Leveraging CSS we can even apply animation and interaction states using a sprite sheet. If you ever participate in a game jam (a hackathon for creating games) or something similar they can be incredibly useful, especially if a size limit is involved. In this post we'll explore sprite sheets in the context of web applications and cover some of the tools at your disposal when working with them. We'll also animate a sprite of my cat Montezuma, because, well... this is my blog and I do what I want.

The Fundamentals

Each sprite sheet consists of a series of static images. They can vary in size, colour, and composition, so long as the individual images don't run into each other.

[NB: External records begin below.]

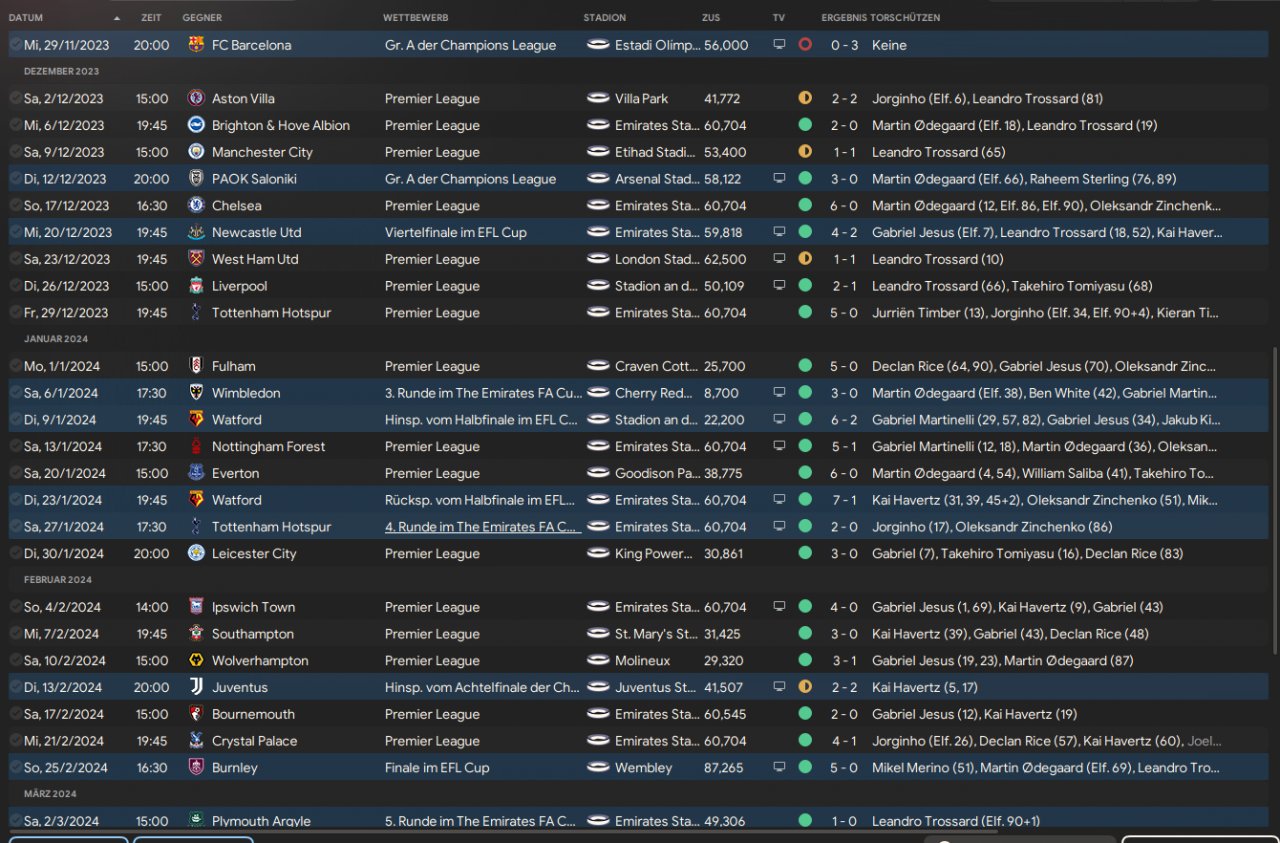Click the red loss indicator for Barcelona
1280x843 pixels.
click(x=805, y=45)
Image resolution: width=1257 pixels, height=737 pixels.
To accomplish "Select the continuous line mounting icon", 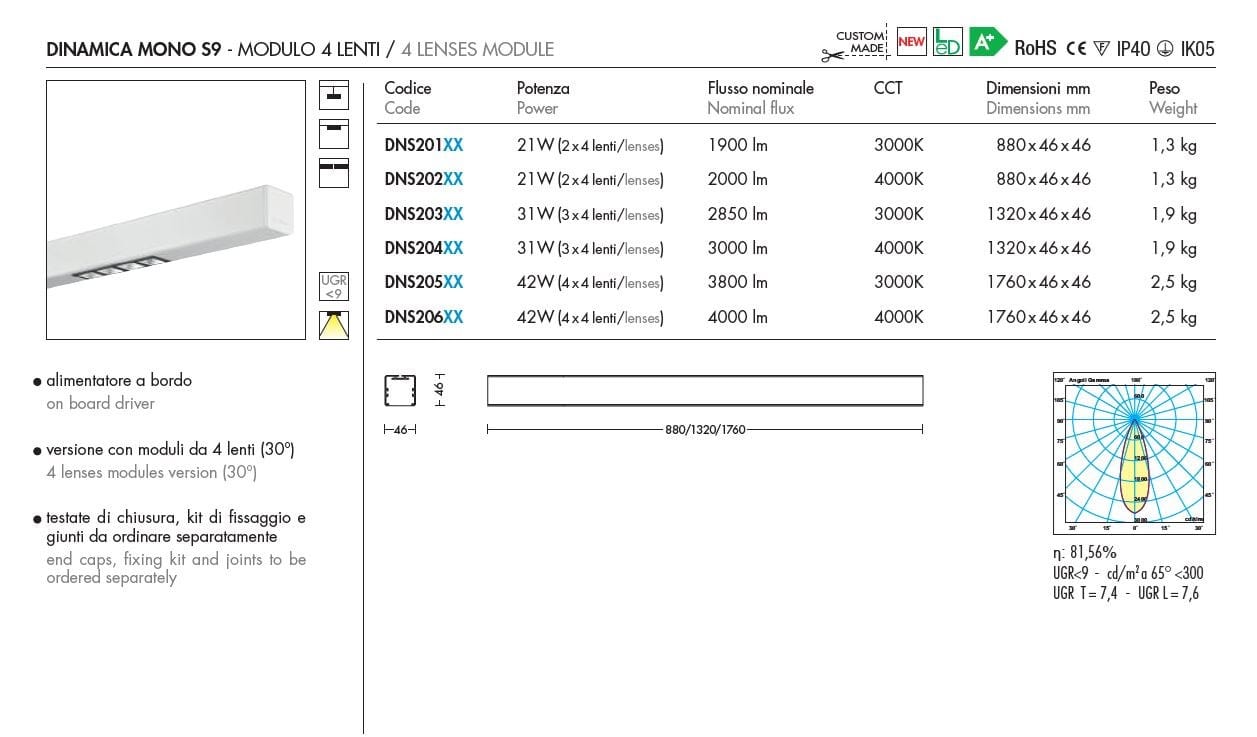I will [x=333, y=172].
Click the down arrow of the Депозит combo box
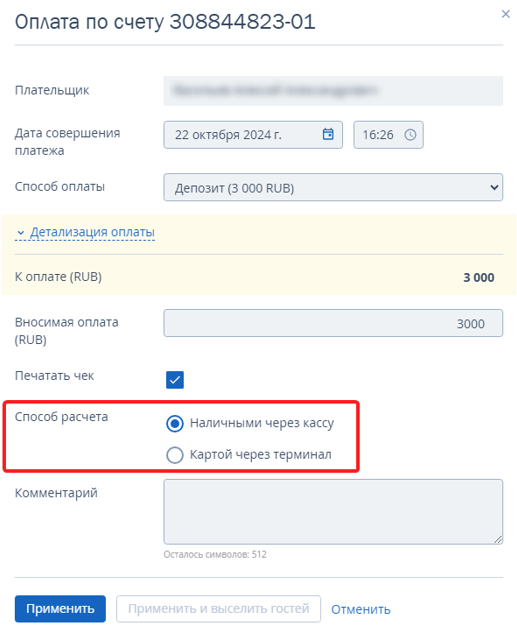 494,188
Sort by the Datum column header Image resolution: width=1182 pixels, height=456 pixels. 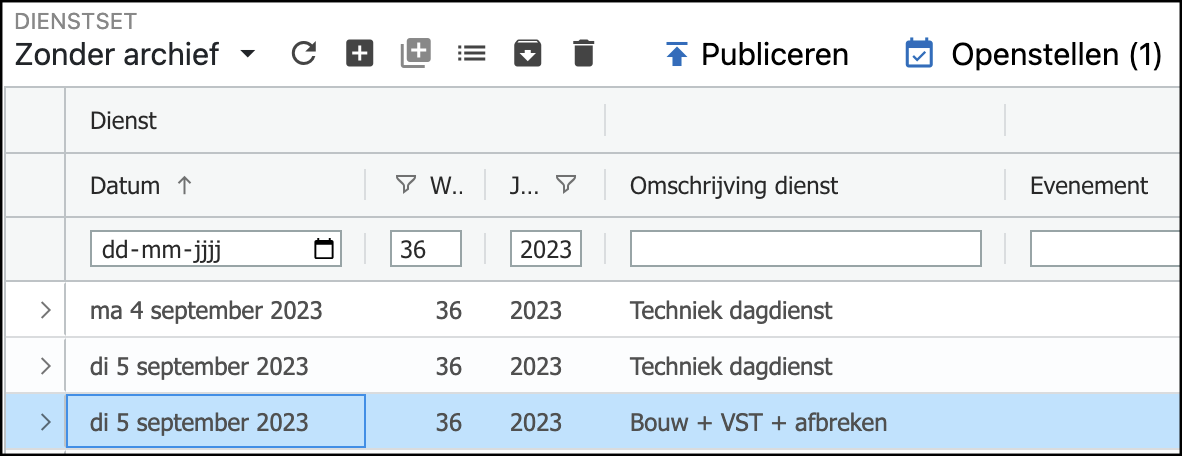(x=126, y=185)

Let's look at this icon sprite sheet as an example that contains multiple different variants. Each icon is equally spaced out, with 5px of padding between each icon and randomly placed in no particular order.

Displaying a single item from a sprite sheet is pretty simple. Using CSS we'll create a div and set the background to the sprite sheet image. We'll also set the no-repeat property.

// <div class="spritesheet-icon"></div>

.spritesheet-icon {
  background-image: url(/images/blog/2020-12-12-animating-sprite-sheets-with-css/spritesheet_icon.png);
  background-repeat: no-repeat;
  display: block;
}

By default this doesn't display anything and that's because we haven't yet configured a viewport area. Because I created this sprite sheet I know that each image in the sprite sheet is 175px in height and width. We can set our height and width properties to that, and then use the background-position property to position the sprite sheet so each icon fits correctly within the viewport.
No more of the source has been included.